Health Centres - Paludrine
How does it work?
Paludrine tablets contain the active ingredient proguanil hydrochloride, which is an antimalarial medicine. It is used to prevent malaria.
Malaria is a potentially fatal disease caused by various types of parasites known as Plasmodium. Plasmodium are carried by mosquitoes and are injected into the bloodstream during a bite from an infected mosquito. Once inside the blood the parasite travels to the liver, and then out again into the bloodstream where it invades the red blood cells and reproduces. An actual attack of malaria develops when the red blood cells burst, releasing a mass of parasites into the bloodstream. The attacks do not begin until a sufficient number of blood cells have been infected with parasites.
Proguanil hydrochloride prevents malaria by stopping the parasite from reproducing once it is inside the red blood cells. It does this by blocking the action of a compound that is found in the Plasmodium parasite. This compound is an enzyme called dihydrofolate reductase, and is involved in the reproduction of the parasite.
Dihydrofolate reductase normally converts folic acid into folinic acid in the parasite, which is a step essential for the parasite to produce new genetic material (DNA). New DNA is necessary for the parasite to reproduce. By blocking it's production, proguanil prevents any malarial parasites that have entered the red blood cells from reproducing, increasing in number and causing malaria attacks.

■ **EXERCISE TASKS**
A: Please quote the Paludrine passage between "Health Centres - Paludrine" and "to prevent malaria.", inclusive.
B: Continue the Paludrine passage above, picking up after its final sentence.

■ **INFORMATION GIVEN**
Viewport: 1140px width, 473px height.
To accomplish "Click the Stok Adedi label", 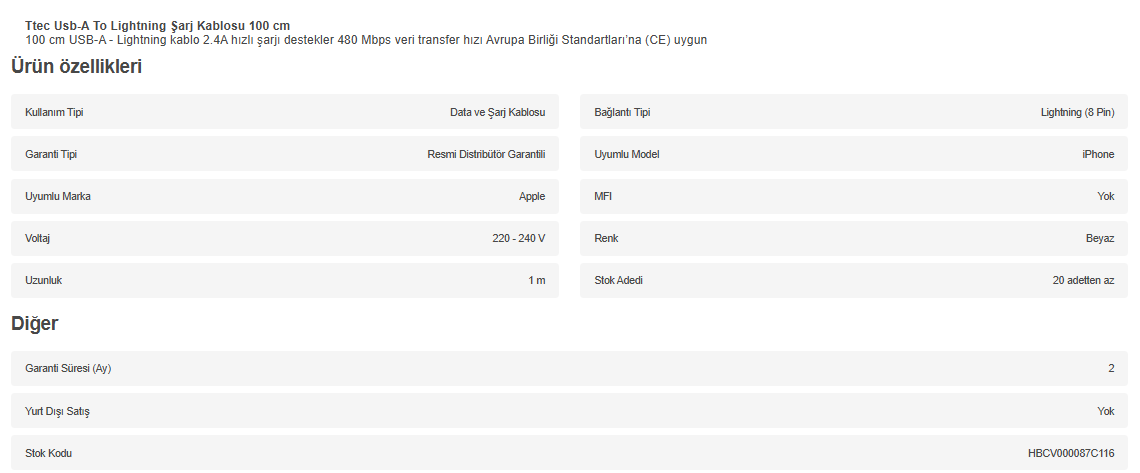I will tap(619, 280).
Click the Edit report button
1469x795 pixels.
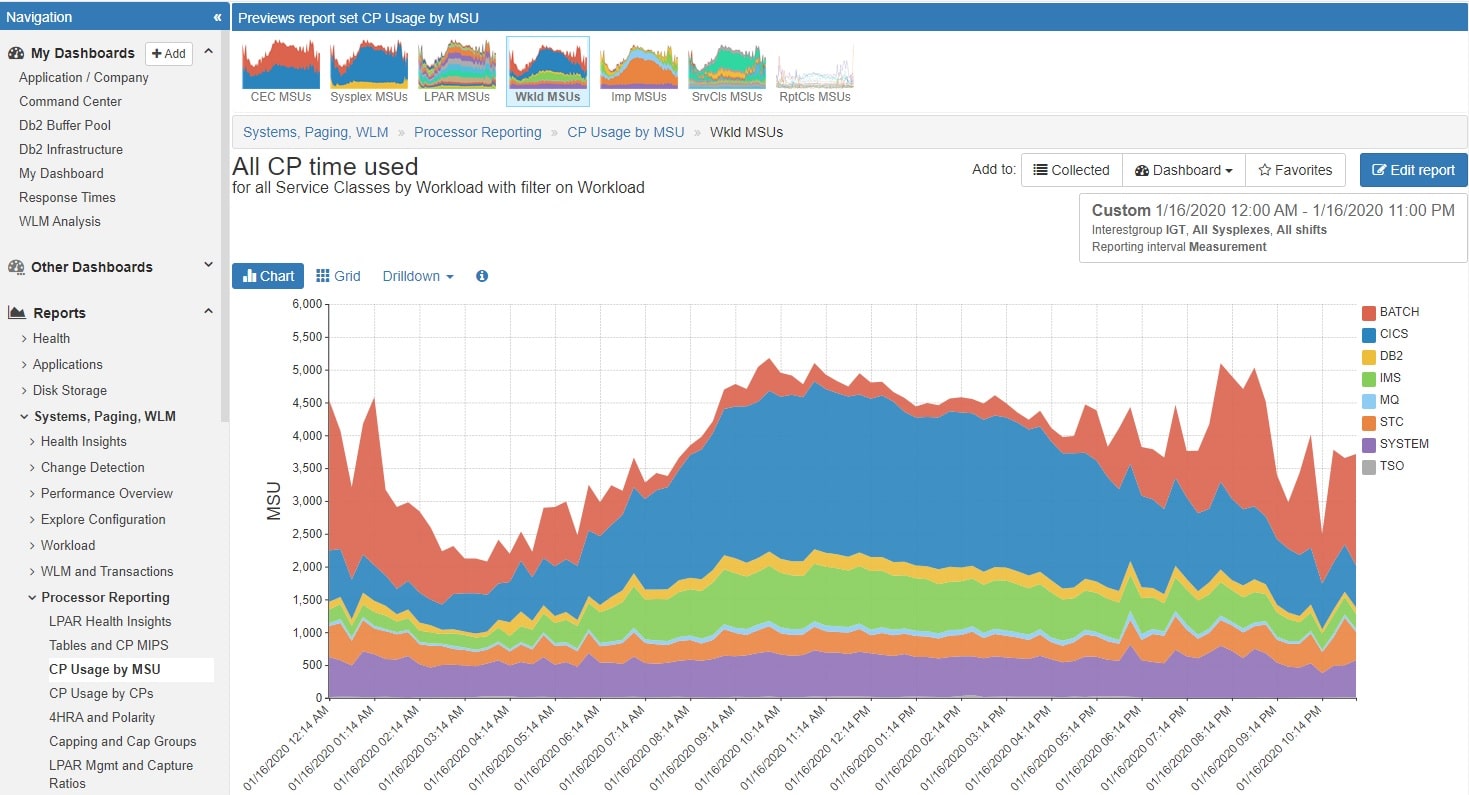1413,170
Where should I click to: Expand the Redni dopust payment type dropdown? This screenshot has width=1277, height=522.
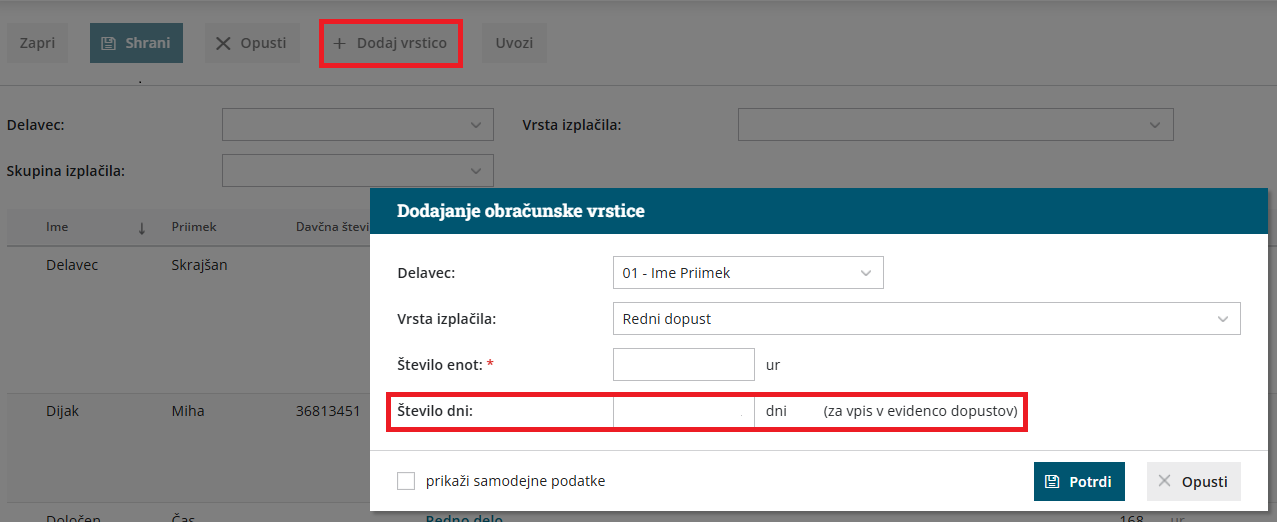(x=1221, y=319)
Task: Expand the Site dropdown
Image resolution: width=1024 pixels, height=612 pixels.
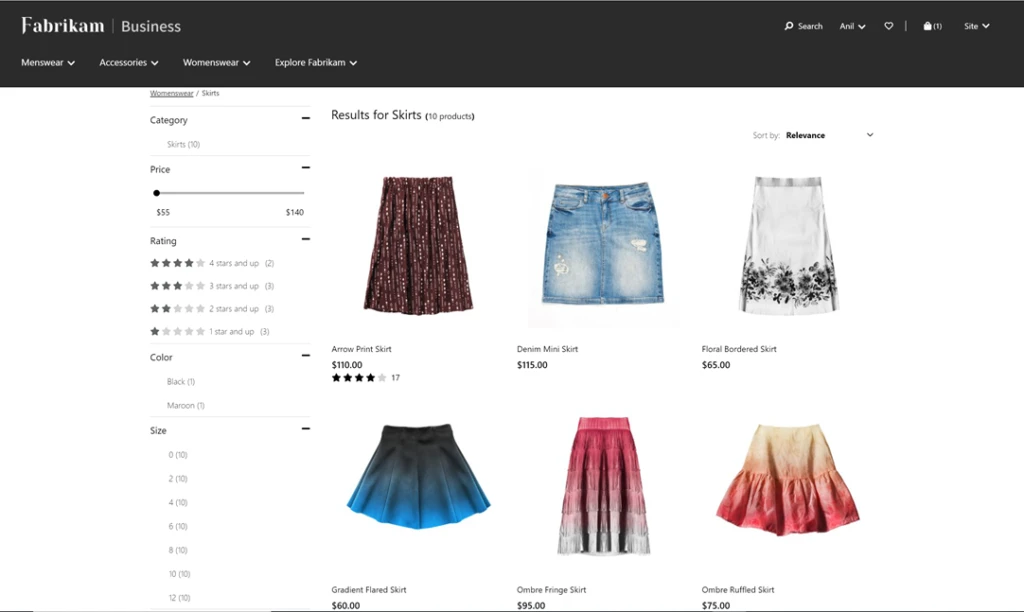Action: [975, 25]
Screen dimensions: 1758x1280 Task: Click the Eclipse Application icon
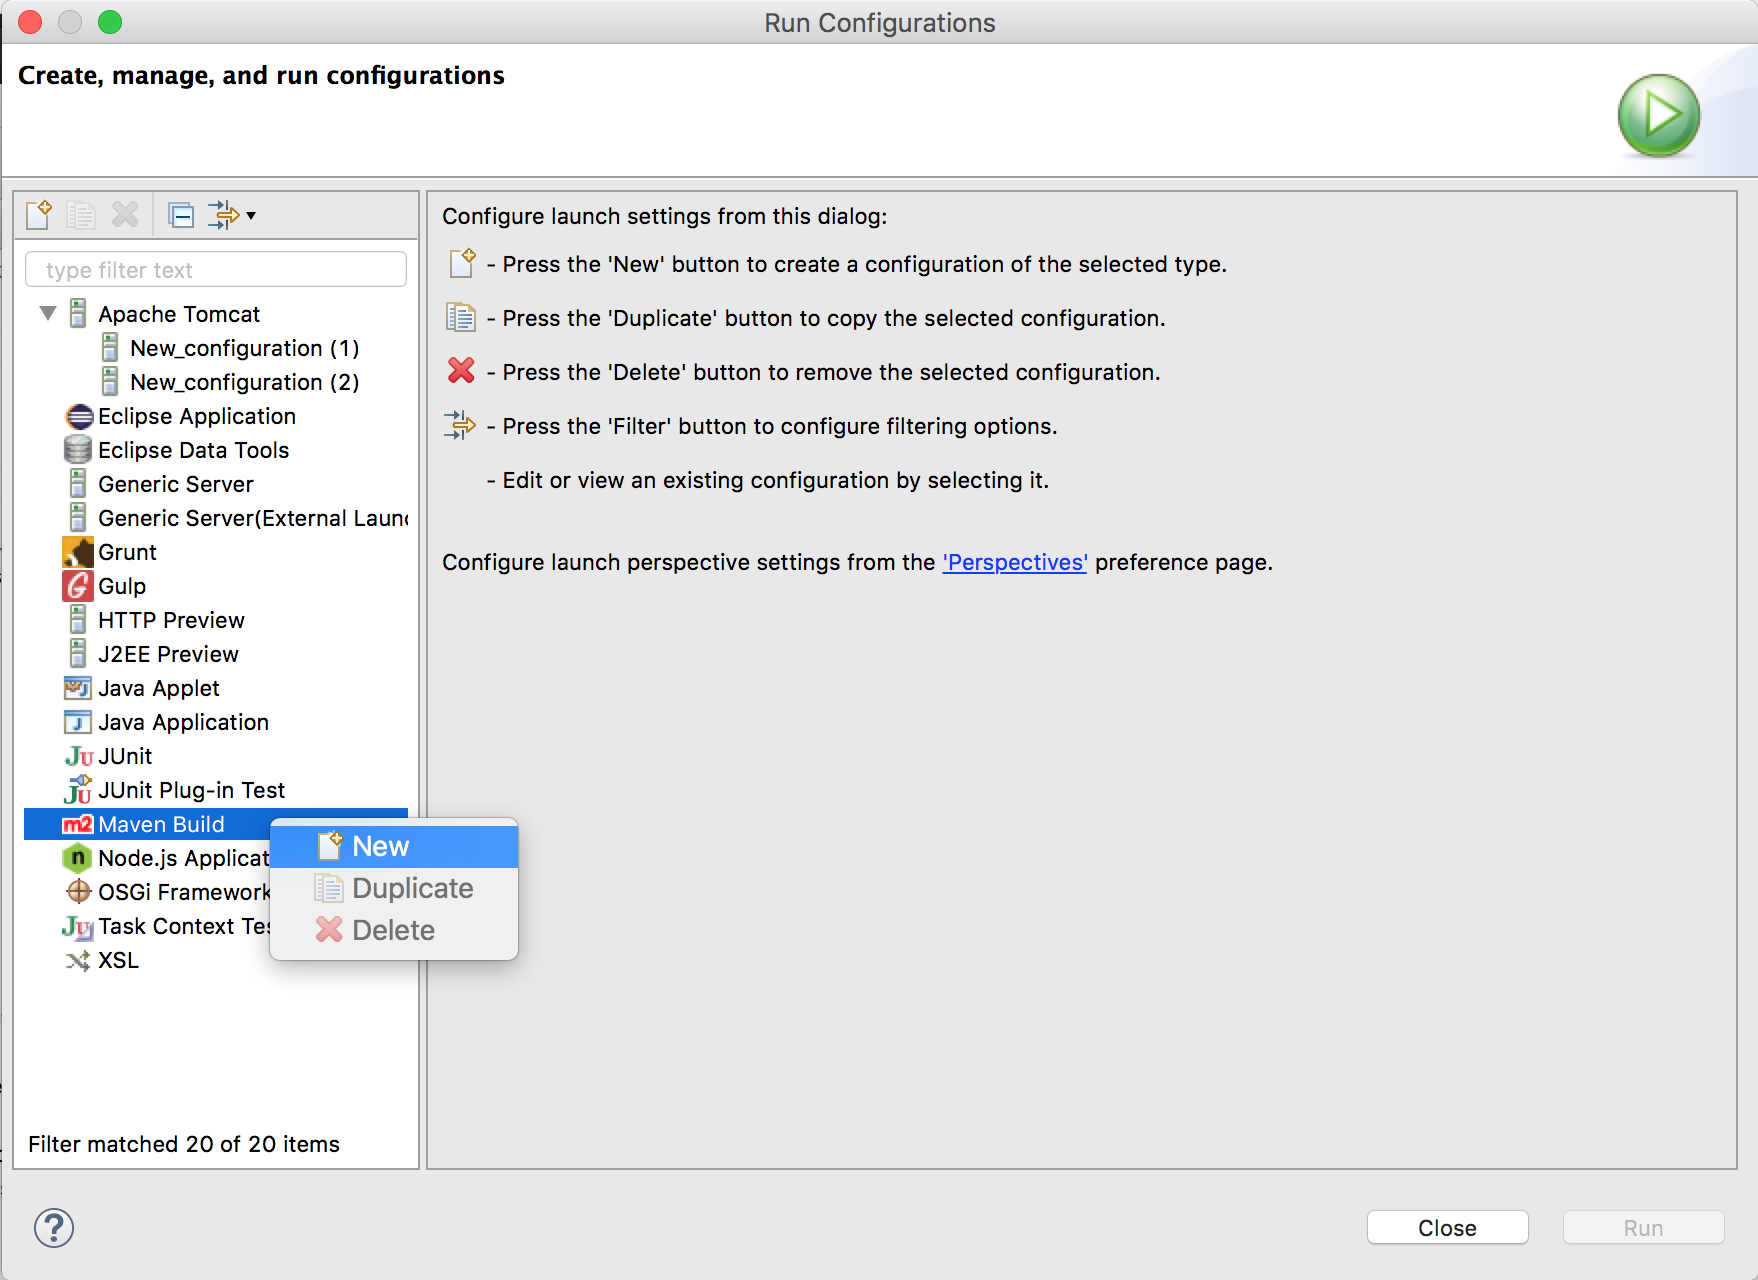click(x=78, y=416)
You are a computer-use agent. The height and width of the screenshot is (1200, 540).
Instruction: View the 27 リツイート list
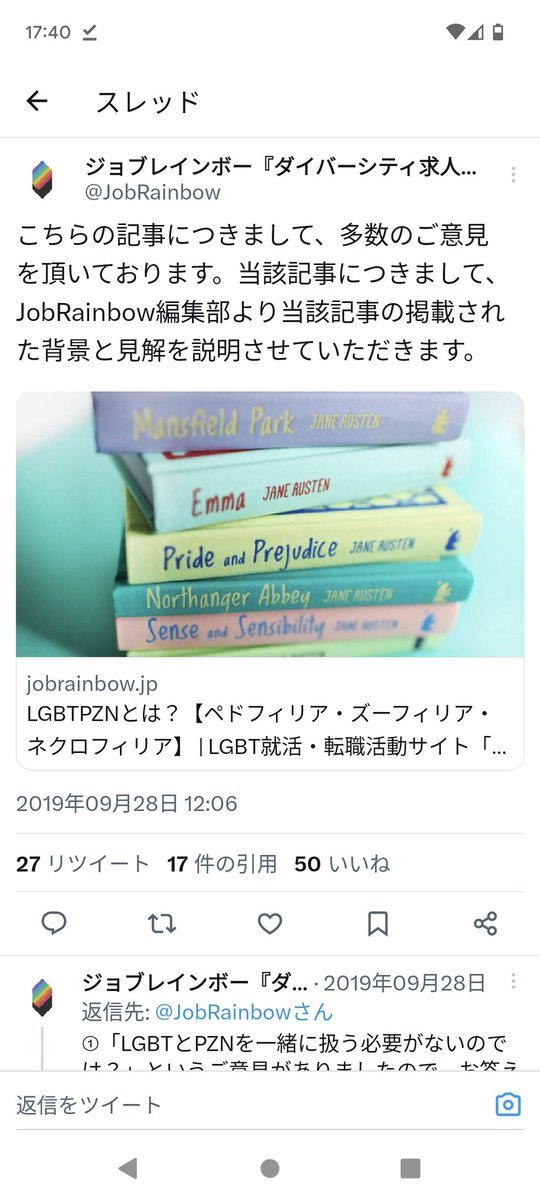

■ **ANSWER LIST**
A:
Health Centres - Paludrine
How does it work?
Paludrine tablets contain the active ingredient proguanil hydrochloride, which is an antimalarial medicine. It is used to prevent malaria.

B:
Proguanil hydrochloride is usually taken in combination with another antimalarial medicine called chloroquine to prevent malaria. However, the malaria parasite is resistant to these medicines in certain areas of the world, and it is important to check with your pharmacist which medicines are currently recommended to prevent malaria in the country you are travelling to. You can also check in the travel section of this site.
If proguanil is recommended it should preferably be started a week before travel to the malarious region, but if this is not possible, then at least two days before. It should then be taken throughout the stay, so that if you are bitten by an infected mosquito there will be medicine in your blood to prevent malaria developing. Proguanil should be continued for a further four weeks after leaving the malarious area, so that there is still medicine in the blood to kill any parasite that is released from the liver in this time. You should try and take the medicine regularly at the same time every day.
What is it used for?
- Prevention of malaria (proguanil can be bought from pharmacies without a prescription for this purpose; it is not prescribable on the NHS for preventing malaria).